There’s another side to that coin, though. What does Hank’s attack mean for the victim? Jesse falls into that “ultimately good yet falls off the horse” category and as the show has become the story of this good guy trying to stop himself from doing terrible things, we definitely feel for him the most when he has to confront his worst qualities. Jesse is just as impulsive and irrational on a regular basis as Hank is when he attacks him, and sometimes you gotta get the shit kicked out of you to figure out what’s what. Eventually that is, as for now he has to inform Walt (in a stunning monologue that Aaron Paul is completely committed to, not even blinking) just how badly he’s going to make Hank pay for what he did to him. It’s another one of those “made in a minute” decisions that had Jesse not been confined to a hospital bed covered in bruises, could have been a truly terrible one that ruined not just his life, but those of his “business associates” (if we can call them that in this seedy world of crime).

Regardless, though, Jesse is more or less just talking out of his ass. Like Hank, he’s trying to save a little face and remain the tough guy/badass he thinks he is (I love that when he finishes that speech, Saul’s response is basically a Dr. Evil-style “Riiiiiiiiiiight”). Because you know what? Jesse Pinkman is just a cuddly teddy bear. He’d never hurt a fly, except for that one episode where he did nothing but try to kill a fly. He was never going to go ruin the lives of Hank and his family because he cares enough about the people in his life. In particular, he cares about the man who does not really seem to care about him.

Oh, Walter White. What a horrible bastard you are in this episode. With his transformation from Mr. Chips into Scarface well underway at this point, it is remarkably disgusting that a lot of the dramatic stakes in this episode hinge on the idea that Walt will have to admit that someone else is his equal in order to stop a bad thing from happening. The way he so dismissively tells Jesse that his meth is good, basically rushing through the sentence so he can start pretending he never said it, is so evil and so well played by Bryan Cranston (it is a testament to his skills as an actor, thrice rewarded with an Emmy for this role, that I never thought of Walter White when watching Hal do his goofy bowling superstitions in the “Malcolm in the Middle” episode I wrote about last week). And of course, it’s not to make Jesse feel better about himself in the immediate aftermath of Walt being cursed out by Jesse (rightfully) for being the cause of every bad thing that has happened in Jesse’s life since the two met. It’s so that Jesse will come back to work in the superlab, replacing Gale as his right hand man and thus preventing Gus from putting a bullet between Walt’s eyes just as soon as Gale learns the recipe for Heisenberg’s infamous blue meth. And of course, the easiest way for Walt to get rid of Gale (at least in his own mind) is to make him think he’s making mistakes and ruining their batches. Sure, why not? Not only will that get Jesse back in the lab and lower his chances of being murdered, he’ll get to call up Gus and gleefully inform him of how much better he is at this than Gale will ever be.

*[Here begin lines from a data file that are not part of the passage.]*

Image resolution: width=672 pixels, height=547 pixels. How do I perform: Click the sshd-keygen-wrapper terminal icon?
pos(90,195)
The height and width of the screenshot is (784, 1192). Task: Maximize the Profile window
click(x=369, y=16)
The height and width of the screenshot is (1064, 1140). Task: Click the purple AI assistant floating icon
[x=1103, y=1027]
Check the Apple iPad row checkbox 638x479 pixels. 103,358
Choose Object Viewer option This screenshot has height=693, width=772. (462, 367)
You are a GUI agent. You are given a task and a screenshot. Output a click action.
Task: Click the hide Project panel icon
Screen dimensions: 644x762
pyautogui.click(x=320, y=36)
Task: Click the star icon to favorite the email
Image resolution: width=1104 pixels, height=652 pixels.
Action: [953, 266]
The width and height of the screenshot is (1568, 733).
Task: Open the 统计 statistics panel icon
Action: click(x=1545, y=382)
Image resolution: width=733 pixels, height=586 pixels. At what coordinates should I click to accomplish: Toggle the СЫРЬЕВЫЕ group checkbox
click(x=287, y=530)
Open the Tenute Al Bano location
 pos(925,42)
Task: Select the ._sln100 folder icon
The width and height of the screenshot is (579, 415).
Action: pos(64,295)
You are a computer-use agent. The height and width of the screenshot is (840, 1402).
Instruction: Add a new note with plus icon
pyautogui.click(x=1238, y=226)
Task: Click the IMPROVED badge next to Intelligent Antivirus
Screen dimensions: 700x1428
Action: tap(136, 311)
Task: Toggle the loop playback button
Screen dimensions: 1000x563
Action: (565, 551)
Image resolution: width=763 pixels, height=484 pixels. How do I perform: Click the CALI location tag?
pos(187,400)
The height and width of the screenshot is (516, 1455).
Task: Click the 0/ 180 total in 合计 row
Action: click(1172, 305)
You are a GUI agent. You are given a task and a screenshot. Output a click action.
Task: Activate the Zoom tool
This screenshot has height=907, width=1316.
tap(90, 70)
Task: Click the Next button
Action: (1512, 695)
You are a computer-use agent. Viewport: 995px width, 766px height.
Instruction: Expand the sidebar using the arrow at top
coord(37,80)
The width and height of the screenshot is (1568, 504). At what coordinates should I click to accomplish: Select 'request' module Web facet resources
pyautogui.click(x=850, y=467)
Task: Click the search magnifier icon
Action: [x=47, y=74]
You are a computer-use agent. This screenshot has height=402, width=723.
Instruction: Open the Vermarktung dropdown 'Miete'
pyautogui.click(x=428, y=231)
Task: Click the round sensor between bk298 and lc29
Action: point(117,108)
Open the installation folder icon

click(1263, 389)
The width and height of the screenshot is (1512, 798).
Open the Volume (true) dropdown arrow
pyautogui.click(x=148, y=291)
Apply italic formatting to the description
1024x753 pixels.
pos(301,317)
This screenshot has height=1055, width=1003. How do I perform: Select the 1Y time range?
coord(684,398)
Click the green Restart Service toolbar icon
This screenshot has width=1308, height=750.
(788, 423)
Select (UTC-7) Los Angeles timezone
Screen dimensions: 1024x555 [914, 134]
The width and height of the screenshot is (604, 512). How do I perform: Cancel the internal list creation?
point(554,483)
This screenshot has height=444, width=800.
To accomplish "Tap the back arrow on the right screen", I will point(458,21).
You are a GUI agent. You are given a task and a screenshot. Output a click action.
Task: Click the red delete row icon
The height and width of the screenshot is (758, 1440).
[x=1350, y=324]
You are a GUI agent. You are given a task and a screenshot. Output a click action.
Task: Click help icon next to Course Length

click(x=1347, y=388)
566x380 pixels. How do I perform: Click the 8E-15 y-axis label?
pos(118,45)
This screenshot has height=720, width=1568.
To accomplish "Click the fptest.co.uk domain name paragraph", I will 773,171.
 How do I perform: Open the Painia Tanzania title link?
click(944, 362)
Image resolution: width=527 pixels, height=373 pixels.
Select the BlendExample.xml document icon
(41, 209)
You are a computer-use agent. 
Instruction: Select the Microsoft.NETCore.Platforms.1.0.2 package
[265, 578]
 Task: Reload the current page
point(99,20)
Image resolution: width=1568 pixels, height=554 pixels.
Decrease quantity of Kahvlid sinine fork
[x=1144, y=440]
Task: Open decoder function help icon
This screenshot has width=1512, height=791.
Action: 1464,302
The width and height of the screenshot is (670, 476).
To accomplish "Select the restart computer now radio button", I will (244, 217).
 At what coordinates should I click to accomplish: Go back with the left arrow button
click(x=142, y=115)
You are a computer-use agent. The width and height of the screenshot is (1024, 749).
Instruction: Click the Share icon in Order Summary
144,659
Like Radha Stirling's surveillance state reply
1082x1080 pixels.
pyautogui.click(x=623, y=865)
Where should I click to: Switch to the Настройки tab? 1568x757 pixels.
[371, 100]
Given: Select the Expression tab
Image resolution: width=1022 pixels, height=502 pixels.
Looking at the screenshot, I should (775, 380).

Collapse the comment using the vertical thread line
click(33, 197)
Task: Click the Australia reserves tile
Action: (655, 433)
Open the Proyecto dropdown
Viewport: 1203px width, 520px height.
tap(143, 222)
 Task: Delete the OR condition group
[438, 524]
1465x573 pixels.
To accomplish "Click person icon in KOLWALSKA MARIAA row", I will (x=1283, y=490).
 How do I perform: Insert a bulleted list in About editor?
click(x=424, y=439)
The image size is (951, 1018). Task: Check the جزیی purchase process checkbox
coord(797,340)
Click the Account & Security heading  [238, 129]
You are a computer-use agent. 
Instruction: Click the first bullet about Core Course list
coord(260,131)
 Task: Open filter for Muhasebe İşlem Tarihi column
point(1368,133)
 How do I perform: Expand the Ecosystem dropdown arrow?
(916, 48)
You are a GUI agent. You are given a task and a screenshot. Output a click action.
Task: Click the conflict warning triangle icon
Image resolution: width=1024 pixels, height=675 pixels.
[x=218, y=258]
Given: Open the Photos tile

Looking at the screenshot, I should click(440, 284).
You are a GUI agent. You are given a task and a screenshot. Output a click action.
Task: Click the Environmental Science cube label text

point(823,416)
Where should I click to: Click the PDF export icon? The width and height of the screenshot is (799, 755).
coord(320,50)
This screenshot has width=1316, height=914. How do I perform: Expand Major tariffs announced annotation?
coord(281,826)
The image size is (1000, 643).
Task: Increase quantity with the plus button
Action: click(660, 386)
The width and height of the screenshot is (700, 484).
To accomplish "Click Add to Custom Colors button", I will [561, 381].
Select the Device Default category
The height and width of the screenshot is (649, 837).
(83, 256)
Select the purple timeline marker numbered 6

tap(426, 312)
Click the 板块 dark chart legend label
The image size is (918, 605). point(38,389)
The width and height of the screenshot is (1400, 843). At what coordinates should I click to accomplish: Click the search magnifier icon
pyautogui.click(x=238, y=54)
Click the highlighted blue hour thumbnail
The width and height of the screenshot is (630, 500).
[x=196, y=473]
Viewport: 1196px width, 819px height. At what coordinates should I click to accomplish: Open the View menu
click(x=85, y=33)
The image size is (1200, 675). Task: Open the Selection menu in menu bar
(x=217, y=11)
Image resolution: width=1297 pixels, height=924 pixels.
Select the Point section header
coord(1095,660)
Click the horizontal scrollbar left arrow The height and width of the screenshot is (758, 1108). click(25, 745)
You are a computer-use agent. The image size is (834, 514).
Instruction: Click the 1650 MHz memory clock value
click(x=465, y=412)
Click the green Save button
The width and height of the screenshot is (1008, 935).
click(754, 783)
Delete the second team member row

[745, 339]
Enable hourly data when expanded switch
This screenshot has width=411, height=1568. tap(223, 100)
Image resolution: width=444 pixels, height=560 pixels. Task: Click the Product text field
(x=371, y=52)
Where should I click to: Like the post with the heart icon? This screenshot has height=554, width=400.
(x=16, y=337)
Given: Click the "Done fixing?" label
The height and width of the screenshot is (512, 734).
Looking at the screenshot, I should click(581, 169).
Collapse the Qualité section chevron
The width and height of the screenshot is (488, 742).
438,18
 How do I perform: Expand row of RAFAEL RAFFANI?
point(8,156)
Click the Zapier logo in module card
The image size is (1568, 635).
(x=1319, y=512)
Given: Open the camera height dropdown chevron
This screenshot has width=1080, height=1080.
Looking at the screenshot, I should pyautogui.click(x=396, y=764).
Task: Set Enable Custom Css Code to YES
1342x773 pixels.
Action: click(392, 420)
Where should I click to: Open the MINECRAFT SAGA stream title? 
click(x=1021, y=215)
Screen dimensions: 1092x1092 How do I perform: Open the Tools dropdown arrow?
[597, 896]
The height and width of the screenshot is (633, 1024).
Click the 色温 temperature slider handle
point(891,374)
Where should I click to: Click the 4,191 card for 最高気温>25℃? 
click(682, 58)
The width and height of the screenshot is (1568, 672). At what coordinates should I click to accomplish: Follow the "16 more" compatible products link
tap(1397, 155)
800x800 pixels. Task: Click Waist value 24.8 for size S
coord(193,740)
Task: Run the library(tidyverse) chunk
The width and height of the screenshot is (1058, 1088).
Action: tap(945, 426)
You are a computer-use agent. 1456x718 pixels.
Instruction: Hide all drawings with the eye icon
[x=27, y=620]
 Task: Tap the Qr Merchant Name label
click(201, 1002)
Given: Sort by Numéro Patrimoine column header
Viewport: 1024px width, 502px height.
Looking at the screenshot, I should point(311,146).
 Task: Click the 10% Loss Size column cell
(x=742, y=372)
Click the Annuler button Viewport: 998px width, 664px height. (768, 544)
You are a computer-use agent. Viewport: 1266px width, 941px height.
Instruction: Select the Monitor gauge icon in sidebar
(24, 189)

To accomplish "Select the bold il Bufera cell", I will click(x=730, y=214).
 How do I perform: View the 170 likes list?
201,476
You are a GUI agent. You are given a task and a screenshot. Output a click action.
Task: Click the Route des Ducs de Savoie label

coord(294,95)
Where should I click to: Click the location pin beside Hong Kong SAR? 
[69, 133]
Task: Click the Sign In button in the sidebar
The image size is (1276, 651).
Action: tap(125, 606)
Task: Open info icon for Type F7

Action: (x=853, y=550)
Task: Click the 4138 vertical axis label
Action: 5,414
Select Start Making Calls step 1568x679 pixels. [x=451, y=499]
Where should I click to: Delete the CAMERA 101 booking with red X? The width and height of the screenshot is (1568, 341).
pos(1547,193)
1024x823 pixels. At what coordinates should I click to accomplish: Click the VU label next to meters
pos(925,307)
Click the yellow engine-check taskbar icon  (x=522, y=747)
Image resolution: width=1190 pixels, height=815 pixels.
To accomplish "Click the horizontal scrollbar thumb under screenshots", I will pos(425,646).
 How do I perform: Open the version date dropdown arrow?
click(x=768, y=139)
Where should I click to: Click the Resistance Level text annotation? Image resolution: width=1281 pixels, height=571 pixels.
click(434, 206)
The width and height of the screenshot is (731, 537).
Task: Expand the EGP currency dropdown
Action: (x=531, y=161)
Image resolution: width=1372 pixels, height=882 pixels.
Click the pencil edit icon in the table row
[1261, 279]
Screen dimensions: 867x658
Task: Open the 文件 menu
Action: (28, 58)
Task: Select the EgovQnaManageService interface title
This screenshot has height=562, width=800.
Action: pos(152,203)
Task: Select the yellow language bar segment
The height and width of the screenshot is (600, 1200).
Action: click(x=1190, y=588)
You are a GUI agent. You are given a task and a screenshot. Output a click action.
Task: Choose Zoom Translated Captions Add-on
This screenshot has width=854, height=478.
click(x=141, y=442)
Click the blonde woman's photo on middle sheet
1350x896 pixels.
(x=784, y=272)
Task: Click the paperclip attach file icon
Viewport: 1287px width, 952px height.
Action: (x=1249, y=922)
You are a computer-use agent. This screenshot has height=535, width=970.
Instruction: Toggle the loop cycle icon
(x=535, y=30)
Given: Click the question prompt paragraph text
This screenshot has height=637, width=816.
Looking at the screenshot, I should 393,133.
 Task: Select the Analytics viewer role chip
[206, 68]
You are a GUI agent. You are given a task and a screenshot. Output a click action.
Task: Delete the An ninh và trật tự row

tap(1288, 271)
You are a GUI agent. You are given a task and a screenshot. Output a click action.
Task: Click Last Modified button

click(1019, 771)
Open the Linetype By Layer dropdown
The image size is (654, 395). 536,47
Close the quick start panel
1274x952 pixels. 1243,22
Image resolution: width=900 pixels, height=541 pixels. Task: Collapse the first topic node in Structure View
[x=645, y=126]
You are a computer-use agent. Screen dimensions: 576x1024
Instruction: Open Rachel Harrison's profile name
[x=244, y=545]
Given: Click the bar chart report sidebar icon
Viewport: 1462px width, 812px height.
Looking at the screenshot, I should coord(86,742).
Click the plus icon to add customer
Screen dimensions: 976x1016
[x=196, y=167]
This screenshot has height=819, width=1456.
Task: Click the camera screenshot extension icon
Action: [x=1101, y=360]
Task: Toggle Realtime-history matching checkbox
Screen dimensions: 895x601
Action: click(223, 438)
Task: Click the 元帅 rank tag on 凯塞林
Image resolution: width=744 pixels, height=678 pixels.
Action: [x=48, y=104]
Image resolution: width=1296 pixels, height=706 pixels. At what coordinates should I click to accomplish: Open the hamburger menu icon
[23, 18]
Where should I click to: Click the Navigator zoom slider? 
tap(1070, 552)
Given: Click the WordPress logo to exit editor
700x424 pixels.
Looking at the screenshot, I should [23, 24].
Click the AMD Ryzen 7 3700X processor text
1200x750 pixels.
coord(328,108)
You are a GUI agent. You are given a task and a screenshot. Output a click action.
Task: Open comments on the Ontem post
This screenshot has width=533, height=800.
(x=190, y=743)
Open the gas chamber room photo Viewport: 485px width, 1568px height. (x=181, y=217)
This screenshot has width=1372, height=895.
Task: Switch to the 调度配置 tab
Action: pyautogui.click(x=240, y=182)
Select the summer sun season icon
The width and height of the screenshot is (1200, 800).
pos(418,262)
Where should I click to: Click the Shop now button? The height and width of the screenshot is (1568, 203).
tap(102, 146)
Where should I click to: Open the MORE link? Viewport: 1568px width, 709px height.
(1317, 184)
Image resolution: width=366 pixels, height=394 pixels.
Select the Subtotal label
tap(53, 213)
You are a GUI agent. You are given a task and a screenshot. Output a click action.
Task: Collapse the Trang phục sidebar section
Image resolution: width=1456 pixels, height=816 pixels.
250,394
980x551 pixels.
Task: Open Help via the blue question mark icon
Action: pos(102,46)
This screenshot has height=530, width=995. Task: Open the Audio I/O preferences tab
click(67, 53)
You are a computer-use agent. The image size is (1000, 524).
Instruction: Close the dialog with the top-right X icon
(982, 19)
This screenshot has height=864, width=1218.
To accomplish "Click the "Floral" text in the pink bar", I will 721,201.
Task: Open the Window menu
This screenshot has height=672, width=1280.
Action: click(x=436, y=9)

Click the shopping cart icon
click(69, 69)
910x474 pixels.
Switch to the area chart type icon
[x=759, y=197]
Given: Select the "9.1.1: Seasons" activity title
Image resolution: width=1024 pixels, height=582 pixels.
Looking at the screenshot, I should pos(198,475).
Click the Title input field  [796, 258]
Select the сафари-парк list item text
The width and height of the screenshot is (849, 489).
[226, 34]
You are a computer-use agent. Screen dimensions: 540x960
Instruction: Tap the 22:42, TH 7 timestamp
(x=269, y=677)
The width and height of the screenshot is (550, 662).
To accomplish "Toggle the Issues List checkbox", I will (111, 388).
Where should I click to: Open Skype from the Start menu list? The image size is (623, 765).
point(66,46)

Walt even agrees to make Jesse his – gulp – partner in the operation, and not just his assistant or number two or any other demeaning title. The way Walt uses Jesse as his puppet in this episode is so brilliantly reprehensible: when he learns that Jesse has dropped the charges against Hank, Walt breathes the heaviest sigh of relief. But it’s not because his brother-in-law will not be sued or because he’s proud of his young protégé for taking the high road. It’s because he is so glad that even the smallest connection between his family and his life of crime has been severed. Heisenberg roams free for another day. He is just the WORST.

Everyone needs a reality check once in a while. It just so happens that in “One Minute,” everyone seems to get or pretend to get theirs’ at the same time. That might actually be the scariest thing about the idea that everyone has a minute to screw something up – what happens when everyone’s minute comes simultaneously, and no one – not even Saul Goodman – can be there to bail you out of trouble?